The state had initially been planning to spend more than $776 million in its draft plan. The Trump administration is looking to reduce deployment costs, especially on a per-location basis, and asked states to negotiate certain awards down before giving the final green light.
Washington, for its part, will spend more than $736 million of its $1.2 billion allocation to connect nearly 167,000 locations. Of those, 35 percent will get fiber, 38 percent will get fixed wireless, and 27 percent will get LEO.
The states’ draft plans did not have significantly different technology splits or total location counts from their NTIA-approved plans.
According to data posted on the Alaska Broadband Office’s website, cable provider GCI’s roughly $140 million preliminary award fell to $120 million. That’s what the company’s management team said they expected on the company’s earnings call on Feb.11.
Quintillion’s tentative awards, totalling more than $127 million, were reduced to nearly $48 million, but the location count fell by just 82 to 1,028. It’s looking to lay fiber to St. Lawrence Island (pop. 1,300) in the Bering Sea, more than 120 miles from the Alaskan mainland, and a small village with no road access.
Alaska will have more than $360 million in non-deployment funds, and Washington will have more than $490 million. It’s not yet clear what NTIA will allow those funds to be used for, but the agency has confirmed it will allow states to keep the money after fears of a claw back.
The agency held two listening sessions on how to use the money this month, where stakeholders suggested ideas like middle mile networks, NG911, and workforce development. NTIA Administrator Arielle Roth has suggested she would support using the money to speed up local permitting processes.
Updated NTIA tracker
NTIA also unveiled a new dashboard Wednesday which now includes information on which states have been approved by NIST and which have signed their final award agreements and secured access to funding.
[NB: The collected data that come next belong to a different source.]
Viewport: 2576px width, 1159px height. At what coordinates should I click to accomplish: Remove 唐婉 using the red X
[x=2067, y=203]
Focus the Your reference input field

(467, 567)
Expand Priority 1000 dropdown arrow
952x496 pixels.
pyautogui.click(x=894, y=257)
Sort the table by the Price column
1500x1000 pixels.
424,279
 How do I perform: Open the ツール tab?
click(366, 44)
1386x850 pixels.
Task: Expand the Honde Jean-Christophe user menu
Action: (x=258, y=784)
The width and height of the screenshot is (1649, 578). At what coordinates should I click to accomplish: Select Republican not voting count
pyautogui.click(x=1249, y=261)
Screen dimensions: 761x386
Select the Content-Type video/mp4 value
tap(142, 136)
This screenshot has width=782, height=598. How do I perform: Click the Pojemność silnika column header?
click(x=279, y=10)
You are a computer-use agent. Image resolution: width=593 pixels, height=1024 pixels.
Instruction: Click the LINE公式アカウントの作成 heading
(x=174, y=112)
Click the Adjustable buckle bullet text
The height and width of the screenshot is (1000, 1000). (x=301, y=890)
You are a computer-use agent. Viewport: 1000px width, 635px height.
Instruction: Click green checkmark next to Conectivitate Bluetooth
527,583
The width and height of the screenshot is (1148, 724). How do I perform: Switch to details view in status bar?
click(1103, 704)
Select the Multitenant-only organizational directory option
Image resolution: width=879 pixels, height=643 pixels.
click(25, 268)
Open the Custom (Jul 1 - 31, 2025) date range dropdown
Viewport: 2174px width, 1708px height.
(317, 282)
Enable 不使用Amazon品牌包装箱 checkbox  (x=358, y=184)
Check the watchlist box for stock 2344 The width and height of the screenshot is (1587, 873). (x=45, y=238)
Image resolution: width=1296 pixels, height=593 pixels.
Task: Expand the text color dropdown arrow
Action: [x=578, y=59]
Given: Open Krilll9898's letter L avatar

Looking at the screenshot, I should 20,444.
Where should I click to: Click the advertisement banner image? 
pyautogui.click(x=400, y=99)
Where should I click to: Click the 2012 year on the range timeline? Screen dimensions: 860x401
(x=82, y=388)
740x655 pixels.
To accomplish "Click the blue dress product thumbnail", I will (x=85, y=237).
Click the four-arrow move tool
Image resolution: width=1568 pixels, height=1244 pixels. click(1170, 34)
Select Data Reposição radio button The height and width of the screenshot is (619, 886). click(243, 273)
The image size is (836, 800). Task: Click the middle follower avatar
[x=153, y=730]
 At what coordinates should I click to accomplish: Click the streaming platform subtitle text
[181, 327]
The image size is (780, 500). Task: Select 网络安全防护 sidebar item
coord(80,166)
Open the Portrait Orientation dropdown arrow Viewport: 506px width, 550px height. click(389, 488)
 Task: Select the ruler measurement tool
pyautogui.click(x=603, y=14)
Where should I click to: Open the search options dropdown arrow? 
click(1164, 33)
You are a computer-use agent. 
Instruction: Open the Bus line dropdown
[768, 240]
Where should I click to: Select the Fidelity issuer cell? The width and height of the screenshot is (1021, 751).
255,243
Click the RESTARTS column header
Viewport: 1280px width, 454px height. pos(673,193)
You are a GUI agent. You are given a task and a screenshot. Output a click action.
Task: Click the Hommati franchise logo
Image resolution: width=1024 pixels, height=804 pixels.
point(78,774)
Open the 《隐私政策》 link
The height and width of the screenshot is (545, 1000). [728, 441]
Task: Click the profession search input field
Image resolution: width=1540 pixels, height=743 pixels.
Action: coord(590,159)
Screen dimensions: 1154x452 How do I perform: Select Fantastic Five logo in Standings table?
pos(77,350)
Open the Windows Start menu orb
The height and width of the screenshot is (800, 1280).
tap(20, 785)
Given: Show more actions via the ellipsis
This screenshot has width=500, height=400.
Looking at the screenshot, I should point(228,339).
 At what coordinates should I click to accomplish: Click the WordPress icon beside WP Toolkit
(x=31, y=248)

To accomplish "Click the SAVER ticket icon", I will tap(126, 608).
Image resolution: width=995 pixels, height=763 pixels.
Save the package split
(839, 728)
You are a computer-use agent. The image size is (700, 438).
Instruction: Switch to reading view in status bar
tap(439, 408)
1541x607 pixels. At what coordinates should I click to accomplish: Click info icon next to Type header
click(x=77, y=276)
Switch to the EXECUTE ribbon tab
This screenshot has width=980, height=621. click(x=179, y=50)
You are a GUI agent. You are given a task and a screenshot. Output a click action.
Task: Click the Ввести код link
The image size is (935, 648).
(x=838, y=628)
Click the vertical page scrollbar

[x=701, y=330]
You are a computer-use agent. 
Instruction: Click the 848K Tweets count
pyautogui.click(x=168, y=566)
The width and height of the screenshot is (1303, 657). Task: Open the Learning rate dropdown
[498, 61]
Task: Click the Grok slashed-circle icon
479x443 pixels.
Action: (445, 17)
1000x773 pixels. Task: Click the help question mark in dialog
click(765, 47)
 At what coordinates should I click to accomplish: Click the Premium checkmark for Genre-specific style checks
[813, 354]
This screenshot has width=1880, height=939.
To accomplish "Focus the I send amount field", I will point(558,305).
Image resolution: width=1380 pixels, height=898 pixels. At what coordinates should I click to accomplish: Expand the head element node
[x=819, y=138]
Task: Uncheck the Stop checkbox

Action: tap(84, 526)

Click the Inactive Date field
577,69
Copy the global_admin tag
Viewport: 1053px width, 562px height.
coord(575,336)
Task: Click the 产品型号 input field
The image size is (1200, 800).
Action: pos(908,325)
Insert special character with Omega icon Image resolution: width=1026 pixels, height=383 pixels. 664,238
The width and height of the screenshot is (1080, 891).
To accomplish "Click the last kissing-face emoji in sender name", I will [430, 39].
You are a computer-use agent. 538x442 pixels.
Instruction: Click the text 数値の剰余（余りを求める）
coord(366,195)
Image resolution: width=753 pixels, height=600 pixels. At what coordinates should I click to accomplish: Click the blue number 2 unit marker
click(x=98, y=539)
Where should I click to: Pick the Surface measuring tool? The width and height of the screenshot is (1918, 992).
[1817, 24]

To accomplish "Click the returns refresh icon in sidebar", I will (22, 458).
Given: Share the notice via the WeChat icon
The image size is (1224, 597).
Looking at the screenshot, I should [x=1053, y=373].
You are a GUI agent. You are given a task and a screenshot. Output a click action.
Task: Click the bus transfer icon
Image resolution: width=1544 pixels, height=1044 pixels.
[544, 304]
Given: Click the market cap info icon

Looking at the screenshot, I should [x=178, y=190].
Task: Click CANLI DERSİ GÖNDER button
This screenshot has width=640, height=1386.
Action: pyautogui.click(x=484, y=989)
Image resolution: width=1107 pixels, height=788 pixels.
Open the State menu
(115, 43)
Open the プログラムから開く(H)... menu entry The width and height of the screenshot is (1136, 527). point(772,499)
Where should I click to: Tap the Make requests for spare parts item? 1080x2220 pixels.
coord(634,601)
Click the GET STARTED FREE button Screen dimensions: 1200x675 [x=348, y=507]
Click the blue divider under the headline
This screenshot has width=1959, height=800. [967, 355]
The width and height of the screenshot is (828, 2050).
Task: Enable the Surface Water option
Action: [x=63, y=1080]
So far 35 of the 47 states with NTIA-approved final proposals have also cleared NIST review, and 20 of those 35 have signed their final award agreements. Three territories – American Samoa, Guam, and the Commonwealth of the Northern Mariana Islands – have also signed their final award agreements
At least one state, Louisiana, has signed contracts with BEAD winners and got those projects underway.
As of last week the state had not signed a contract with SpaceX, which has asked states to agree to a set of additional conditions around performance testing and financial reporting, among other things. The company told states participation from LEO providers could be “untenable” without similar measures.
Commerce Secretary Howard Lutnick said during a Senate hearing this month that the department wasn’t on board with SpaceX’s proposal.
“That rider is outside of our guidelines, is outside the statute, and it is rejected by us,” he said. “There will be no rider.”
He added, “If SpaceX does not want to live without the rider, then you will definitely go find an alternative means of execution so you can deliver broadband to each and every one of the people in your state.”